The Secret

In the guise of a “problem play”, an abstruse and esoteric argument.

Grandpa and young grandson share a malady of sorts, words are a mystery to them (this is given a name in Boston, dyslexia). Father is a cranberry grower, a “C” man in school.

A selectman is needed to resolve conflicts between developers and growers, grandpa is put forward. Father owns his own business, doesn’t want the boy diagnosed.
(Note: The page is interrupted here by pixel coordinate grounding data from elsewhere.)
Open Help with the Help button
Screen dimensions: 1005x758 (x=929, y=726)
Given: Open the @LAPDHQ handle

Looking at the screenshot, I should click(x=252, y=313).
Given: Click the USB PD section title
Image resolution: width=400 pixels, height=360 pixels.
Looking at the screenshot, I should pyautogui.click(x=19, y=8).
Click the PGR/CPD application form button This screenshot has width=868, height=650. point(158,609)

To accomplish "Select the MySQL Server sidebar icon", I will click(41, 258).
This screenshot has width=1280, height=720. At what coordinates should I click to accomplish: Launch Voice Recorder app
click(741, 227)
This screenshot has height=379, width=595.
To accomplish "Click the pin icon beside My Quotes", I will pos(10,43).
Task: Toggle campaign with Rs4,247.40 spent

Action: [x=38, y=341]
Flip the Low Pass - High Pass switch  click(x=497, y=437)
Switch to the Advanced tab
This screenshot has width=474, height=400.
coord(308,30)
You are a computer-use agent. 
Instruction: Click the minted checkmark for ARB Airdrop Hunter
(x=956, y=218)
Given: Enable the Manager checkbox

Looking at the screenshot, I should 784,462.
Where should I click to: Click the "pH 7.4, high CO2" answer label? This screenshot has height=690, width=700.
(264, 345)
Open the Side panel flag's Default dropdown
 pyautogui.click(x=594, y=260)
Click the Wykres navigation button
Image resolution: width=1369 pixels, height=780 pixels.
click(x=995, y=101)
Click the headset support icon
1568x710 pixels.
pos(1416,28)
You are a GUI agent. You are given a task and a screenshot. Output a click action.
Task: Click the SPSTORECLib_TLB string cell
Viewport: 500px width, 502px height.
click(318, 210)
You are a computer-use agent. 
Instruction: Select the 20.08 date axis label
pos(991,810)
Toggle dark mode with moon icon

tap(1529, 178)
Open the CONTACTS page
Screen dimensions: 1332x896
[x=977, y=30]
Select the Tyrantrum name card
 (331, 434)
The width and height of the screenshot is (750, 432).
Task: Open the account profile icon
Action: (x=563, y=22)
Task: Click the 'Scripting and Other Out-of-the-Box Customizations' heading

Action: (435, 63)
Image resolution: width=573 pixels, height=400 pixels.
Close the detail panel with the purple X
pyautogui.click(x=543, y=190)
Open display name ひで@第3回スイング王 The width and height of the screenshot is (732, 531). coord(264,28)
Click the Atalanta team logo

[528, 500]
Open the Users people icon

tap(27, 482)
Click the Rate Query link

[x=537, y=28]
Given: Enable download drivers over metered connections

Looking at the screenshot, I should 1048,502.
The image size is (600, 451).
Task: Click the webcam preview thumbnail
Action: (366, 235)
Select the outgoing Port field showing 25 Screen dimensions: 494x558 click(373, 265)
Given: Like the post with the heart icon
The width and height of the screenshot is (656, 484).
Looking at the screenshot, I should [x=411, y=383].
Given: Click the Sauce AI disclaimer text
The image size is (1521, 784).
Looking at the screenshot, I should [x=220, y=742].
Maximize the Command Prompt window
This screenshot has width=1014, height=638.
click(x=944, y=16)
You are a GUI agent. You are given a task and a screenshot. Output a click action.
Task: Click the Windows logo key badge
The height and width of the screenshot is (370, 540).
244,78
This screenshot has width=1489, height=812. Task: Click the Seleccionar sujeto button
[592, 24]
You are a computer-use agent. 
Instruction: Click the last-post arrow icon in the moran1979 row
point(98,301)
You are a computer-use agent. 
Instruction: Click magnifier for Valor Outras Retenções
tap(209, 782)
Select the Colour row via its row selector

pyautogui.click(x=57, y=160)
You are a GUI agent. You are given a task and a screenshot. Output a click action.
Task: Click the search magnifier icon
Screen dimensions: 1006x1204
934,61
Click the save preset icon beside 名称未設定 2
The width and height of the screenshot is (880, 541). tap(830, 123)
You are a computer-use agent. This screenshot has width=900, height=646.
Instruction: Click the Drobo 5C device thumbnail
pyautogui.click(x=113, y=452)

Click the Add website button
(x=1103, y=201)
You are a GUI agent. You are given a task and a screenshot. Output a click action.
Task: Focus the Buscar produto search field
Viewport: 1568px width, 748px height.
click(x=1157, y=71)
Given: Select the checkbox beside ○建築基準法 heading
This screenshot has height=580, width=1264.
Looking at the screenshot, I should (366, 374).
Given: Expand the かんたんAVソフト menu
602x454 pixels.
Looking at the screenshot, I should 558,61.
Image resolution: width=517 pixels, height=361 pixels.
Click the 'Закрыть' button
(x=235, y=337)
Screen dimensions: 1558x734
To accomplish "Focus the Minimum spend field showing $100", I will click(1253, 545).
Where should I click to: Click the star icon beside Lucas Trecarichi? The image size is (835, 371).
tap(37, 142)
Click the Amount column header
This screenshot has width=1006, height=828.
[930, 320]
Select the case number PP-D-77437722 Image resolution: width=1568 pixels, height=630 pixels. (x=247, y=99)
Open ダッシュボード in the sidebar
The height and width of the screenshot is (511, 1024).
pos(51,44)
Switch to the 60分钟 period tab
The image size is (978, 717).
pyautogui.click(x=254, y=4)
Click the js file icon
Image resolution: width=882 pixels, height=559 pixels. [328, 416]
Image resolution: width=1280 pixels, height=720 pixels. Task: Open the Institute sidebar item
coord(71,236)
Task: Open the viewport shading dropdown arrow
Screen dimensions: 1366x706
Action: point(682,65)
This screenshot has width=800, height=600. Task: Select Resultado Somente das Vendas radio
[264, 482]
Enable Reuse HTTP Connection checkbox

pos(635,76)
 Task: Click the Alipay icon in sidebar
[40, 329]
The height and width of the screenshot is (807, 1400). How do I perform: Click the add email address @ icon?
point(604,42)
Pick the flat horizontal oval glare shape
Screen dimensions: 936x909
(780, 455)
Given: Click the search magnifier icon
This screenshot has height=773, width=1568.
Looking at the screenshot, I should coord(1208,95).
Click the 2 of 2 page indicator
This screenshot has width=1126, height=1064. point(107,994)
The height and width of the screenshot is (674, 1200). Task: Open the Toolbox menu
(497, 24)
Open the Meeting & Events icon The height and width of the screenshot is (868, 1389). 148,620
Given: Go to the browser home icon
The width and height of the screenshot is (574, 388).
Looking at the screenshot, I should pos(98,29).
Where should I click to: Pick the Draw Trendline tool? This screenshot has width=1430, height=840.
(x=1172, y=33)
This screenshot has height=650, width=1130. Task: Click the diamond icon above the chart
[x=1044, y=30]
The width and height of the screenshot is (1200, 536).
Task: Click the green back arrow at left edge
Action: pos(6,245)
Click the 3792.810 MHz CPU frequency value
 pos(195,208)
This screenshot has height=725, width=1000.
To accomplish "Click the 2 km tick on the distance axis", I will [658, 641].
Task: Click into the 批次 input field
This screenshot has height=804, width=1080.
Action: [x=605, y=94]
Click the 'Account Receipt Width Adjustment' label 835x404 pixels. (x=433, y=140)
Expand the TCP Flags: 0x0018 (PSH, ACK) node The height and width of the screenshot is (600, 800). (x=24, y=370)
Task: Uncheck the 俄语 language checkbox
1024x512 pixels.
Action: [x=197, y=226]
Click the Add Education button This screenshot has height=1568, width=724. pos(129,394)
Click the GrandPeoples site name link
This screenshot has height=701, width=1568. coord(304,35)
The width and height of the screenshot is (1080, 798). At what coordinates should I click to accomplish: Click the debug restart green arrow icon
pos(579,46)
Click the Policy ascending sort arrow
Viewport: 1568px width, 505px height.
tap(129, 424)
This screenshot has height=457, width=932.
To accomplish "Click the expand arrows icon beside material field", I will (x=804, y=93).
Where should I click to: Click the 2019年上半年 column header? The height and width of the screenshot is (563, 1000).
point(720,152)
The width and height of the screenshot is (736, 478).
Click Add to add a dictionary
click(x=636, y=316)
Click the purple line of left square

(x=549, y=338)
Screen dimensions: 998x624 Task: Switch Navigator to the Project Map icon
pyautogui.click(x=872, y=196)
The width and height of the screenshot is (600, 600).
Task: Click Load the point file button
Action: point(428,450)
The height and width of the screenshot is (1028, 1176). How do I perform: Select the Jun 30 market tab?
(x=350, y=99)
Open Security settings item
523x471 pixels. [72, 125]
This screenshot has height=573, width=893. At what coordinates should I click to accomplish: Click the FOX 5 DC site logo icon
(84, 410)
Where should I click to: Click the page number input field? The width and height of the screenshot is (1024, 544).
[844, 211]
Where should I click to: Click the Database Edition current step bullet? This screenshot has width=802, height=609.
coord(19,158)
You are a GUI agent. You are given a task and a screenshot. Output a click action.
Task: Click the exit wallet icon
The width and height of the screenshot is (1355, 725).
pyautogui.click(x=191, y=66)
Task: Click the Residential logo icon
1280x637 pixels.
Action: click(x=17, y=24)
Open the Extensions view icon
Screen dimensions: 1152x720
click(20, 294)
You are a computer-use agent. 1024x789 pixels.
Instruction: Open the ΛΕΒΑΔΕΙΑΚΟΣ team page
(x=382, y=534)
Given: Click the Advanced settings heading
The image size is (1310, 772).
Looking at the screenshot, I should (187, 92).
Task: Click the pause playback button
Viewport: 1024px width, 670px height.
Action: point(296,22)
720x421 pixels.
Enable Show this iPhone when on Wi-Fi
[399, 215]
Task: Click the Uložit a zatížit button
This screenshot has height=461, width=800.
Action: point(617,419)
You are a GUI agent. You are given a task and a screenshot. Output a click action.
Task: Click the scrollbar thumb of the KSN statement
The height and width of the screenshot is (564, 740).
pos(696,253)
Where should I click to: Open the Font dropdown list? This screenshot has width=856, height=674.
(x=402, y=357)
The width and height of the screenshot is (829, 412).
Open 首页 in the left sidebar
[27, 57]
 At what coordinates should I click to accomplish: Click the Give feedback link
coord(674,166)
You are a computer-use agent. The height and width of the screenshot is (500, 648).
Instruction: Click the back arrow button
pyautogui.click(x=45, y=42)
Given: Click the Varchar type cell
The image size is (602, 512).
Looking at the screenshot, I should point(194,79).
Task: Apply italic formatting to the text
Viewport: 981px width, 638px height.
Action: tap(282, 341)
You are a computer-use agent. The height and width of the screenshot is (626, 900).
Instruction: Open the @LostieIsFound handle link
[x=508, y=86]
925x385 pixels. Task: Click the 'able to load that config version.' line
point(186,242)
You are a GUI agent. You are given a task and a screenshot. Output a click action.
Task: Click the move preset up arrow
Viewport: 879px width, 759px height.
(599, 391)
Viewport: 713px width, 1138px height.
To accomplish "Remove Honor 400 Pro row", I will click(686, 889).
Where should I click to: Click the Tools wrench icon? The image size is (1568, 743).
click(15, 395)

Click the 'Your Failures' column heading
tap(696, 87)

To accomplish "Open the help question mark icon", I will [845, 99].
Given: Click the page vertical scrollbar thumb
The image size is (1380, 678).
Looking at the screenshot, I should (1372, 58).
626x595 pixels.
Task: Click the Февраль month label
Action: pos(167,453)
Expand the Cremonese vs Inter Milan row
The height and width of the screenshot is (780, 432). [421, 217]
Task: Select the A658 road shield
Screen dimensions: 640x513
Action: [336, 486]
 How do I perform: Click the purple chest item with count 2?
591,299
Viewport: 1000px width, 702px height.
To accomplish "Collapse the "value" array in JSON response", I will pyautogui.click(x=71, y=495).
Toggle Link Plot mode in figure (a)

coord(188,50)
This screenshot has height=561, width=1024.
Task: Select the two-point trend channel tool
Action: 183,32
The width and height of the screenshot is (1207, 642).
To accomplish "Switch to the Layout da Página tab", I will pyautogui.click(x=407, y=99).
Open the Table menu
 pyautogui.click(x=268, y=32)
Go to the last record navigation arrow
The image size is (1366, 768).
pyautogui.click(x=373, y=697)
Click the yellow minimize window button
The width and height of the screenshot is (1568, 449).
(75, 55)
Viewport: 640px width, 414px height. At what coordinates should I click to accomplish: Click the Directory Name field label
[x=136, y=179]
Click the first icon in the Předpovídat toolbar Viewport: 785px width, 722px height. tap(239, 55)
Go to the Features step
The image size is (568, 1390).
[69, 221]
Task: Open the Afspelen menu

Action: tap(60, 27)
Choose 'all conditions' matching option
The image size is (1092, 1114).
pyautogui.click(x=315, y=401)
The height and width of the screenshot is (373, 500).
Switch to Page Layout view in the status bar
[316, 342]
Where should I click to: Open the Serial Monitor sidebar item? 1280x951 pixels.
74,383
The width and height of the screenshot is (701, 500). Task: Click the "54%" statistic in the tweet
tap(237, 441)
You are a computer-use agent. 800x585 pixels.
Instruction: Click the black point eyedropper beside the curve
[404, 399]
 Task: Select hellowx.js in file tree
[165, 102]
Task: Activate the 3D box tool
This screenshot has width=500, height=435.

Mother intervenes, grandpa and grandson ride the bus to Boston, a vast city. A police car transports them from the subway station. Grandpa is quickly read for the condition.

It’s hereditary, you see.

A personal interpretation is perhaps uncalled-for. Galway Kinnell, poet and author of The Avenue Bearing the Initial of Christ into the New World, has for example understood Walt Whitman to have written homosexual verses, all in all.

 

The Locket

This opens with plenty of lures for the disease-eating ghouls who haunt daytime television and primetime “investigative reports,” building up fulminating clouds of miseries to feast upon. And then, like something Biblical if you prefer, or just like sunshine through the rain, Vanessa Redgrave parts the clouds and puts you in the picture.

This is all the more surprising as her character is couched in abstract melancholy, set off against a posh retirement home. It all took good planning by the writer and director, and works well enough.

Consider it a variant of Grand Guignol, with Brock Peters in a significant cameo role.